**EXERCISE:** Nothing may be dropped or added when the entries below are copied.

(Records from a data source)
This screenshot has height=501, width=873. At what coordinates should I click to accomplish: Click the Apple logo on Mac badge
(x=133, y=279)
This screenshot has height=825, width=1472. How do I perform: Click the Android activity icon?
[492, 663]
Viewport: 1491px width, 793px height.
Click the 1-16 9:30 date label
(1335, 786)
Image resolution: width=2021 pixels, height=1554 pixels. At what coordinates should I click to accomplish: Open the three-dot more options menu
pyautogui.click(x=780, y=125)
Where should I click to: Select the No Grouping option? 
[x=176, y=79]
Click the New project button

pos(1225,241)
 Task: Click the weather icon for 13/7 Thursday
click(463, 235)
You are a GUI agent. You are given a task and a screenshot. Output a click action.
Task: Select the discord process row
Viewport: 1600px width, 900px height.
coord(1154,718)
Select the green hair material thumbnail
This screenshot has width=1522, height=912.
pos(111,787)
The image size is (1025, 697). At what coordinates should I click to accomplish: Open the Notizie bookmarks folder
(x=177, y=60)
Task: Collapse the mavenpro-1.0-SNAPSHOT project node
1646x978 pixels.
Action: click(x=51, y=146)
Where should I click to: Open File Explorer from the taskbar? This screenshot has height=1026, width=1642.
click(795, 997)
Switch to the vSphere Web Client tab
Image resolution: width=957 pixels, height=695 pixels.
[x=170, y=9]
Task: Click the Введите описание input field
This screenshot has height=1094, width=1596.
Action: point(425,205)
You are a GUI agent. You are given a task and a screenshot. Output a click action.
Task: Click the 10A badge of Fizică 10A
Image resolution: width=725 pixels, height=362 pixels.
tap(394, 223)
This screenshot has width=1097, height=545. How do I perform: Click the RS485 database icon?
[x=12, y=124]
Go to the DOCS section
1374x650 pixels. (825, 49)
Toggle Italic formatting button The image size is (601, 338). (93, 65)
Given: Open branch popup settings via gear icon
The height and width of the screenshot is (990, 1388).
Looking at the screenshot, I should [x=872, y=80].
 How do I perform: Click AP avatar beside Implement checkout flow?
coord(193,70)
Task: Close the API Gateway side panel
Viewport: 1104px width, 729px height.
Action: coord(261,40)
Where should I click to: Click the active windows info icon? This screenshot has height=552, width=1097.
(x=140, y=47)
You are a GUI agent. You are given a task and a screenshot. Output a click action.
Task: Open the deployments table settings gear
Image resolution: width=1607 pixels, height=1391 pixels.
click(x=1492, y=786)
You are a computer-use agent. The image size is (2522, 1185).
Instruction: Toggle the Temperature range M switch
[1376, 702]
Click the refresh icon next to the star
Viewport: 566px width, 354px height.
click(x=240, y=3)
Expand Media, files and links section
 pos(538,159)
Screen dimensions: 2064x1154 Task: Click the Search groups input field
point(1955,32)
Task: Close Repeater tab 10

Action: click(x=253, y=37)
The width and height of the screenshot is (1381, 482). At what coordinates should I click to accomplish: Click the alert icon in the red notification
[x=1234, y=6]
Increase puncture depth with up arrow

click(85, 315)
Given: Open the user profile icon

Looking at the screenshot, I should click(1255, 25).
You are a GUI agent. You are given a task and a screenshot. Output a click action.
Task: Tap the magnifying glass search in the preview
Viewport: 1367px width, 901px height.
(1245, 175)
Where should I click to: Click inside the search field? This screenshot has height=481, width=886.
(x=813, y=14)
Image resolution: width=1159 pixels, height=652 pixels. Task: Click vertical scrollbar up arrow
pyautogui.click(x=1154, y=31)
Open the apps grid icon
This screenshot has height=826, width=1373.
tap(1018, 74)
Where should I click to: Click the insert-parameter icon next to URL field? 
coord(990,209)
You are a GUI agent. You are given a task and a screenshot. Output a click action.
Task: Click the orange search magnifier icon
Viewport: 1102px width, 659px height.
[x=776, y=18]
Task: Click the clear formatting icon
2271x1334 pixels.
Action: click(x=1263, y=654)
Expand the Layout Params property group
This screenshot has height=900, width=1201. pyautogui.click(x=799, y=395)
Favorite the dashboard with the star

**RESPONSE BELOW:**
This screenshot has height=501, width=873. At what coordinates should I click to accomplish: Click the Apple logo on Mac badge
(x=133, y=279)
This screenshot has height=825, width=1472. How do I perform: Click the Android activity icon?
[492, 663]
Viewport: 1491px width, 793px height.
Click the 1-16 9:30 date label
(1335, 786)
Image resolution: width=2021 pixels, height=1554 pixels. At what coordinates should I click to accomplish: Open the three-dot more options menu
pyautogui.click(x=780, y=125)
Where should I click to: Select the No Grouping option? 
[x=176, y=79]
Click the New project button

pos(1225,241)
 Task: Click the weather icon for 13/7 Thursday
click(463, 235)
You are a GUI agent. You are given a task and a screenshot. Output a click action.
Task: Select the discord process row
Viewport: 1600px width, 900px height.
coord(1154,718)
Select the green hair material thumbnail
This screenshot has width=1522, height=912.
pos(111,787)
The image size is (1025, 697). At what coordinates should I click to accomplish: Open the Notizie bookmarks folder
(x=177, y=60)
Task: Collapse the mavenpro-1.0-SNAPSHOT project node
1646x978 pixels.
Action: click(x=51, y=146)
Where should I click to: Open File Explorer from the taskbar? This screenshot has height=1026, width=1642.
click(795, 997)
Switch to the vSphere Web Client tab
Image resolution: width=957 pixels, height=695 pixels.
[x=170, y=9]
Task: Click the Введите описание input field
This screenshot has height=1094, width=1596.
Action: point(425,205)
You are a GUI agent. You are given a task and a screenshot. Output a click action.
Task: Click the 10A badge of Fizică 10A
Image resolution: width=725 pixels, height=362 pixels.
tap(394, 223)
This screenshot has width=1097, height=545. How do I perform: Click the RS485 database icon?
[x=12, y=124]
Go to the DOCS section
1374x650 pixels. (825, 49)
Toggle Italic formatting button The image size is (601, 338). (93, 65)
Given: Open branch popup settings via gear icon
The height and width of the screenshot is (990, 1388).
Looking at the screenshot, I should [x=872, y=80].
 How do I perform: Click AP avatar beside Implement checkout flow?
coord(193,70)
Task: Close the API Gateway side panel
Viewport: 1104px width, 729px height.
Action: coord(261,40)
Where should I click to: Click the active windows info icon? This screenshot has height=552, width=1097.
(x=140, y=47)
You are a GUI agent. You are given a task and a screenshot. Output a click action.
Task: Open the deployments table settings gear
Image resolution: width=1607 pixels, height=1391 pixels.
click(x=1492, y=786)
You are a computer-use agent. The image size is (2522, 1185).
Instruction: Toggle the Temperature range M switch
[1376, 702]
Click the refresh icon next to the star
Viewport: 566px width, 354px height.
click(x=240, y=3)
Expand Media, files and links section
 pos(538,159)
Screen dimensions: 2064x1154 Task: Click the Search groups input field
point(1955,32)
Task: Close Repeater tab 10

Action: click(x=253, y=37)
The width and height of the screenshot is (1381, 482). At what coordinates should I click to accomplish: Click the alert icon in the red notification
[x=1234, y=6]
Increase puncture depth with up arrow

click(85, 315)
Given: Open the user profile icon

Looking at the screenshot, I should click(1255, 25).
You are a GUI agent. You are given a task and a screenshot. Output a click action.
Task: Tap the magnifying glass search in the preview
Viewport: 1367px width, 901px height.
(1245, 175)
Where should I click to: Click inside the search field? This screenshot has height=481, width=886.
(x=813, y=14)
Image resolution: width=1159 pixels, height=652 pixels. Task: Click vertical scrollbar up arrow
pyautogui.click(x=1154, y=31)
Open the apps grid icon
This screenshot has height=826, width=1373.
tap(1018, 74)
Where should I click to: Click the insert-parameter icon next to URL field? 
coord(990,209)
You are a GUI agent. You are given a task and a screenshot. Output a click action.
Task: Click the orange search magnifier icon
Viewport: 1102px width, 659px height.
[x=776, y=18]
Task: Click the clear formatting icon
2271x1334 pixels.
Action: click(x=1263, y=654)
Expand the Layout Params property group
This screenshot has height=900, width=1201. pyautogui.click(x=799, y=395)
Favorite the dashboard with the star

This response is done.